A sob sister takes exception to my subject line last month:
“How a spelling Nazi won a $10k affiliate contest with a dinky list and only 10 emails”
“I love reading your emails, but your subject line is very offensive.. Really? You had to use the word, “NAZI”???? Come on, Ben… Why? Why can’t you just set the example and show respect? Very disappointing… Especially because nowadays there’s so much hate and offensive comments towards Jewish people and other minorities. Every day there’s a new story related to hatred, did you even know that? Why use that word? WHY? SMH…”
[Shuffles off to slip into my comfy red kay-kay-kay grand pewba robe]
Okay, so spelling nazi is off limits.
What about spelling fascist? Millennials who don’t even know what it means (while running around in the streets after school with masks on behaving like them) throw that one around a lot.
Or maybe spelling bolshevik?
Then how about spelling feminist???
Can I at least use that?
Anyway, her rationalization hamster is *tremendous* — like it’s hopped up on cocaine, and its only existence is to amuse me. I can only imagine the candle light vigil she’d lead if she saw the soup nazi episode of “Seinfeld”…

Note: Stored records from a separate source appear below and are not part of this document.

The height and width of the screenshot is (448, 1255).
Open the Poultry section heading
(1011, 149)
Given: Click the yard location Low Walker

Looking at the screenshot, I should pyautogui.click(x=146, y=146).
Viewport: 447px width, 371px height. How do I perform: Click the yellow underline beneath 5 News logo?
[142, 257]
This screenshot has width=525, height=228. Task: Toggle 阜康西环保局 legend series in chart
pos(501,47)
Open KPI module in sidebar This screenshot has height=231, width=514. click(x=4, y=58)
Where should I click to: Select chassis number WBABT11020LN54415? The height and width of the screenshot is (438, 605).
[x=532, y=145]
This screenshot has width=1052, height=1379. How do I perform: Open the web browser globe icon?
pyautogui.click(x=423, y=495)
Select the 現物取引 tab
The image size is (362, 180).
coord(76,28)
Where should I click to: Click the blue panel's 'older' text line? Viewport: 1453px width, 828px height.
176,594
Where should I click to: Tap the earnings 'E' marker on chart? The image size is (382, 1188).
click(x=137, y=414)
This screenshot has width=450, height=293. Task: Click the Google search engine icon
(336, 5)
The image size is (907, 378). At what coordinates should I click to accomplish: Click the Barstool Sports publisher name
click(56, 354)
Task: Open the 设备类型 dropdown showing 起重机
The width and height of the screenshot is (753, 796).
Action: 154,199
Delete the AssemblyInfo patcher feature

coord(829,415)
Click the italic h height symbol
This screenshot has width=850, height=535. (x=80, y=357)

All right, enough sob sister mockery for the soul.
On to the business:
The next issue of “Email Players” would horrify all the sob sisters on my list — especially the part where I reprint what a subscriber told me about how sending “fat shaming” (oh noes!) emails has increased his sales.
Here’s the link of pure evil:
P.S. For the insanely literal readers who don’t understand satire or context… I don’t really own a red kay-kay-kay grand pewba robe. It’s gray. You know, like Gandalf’s…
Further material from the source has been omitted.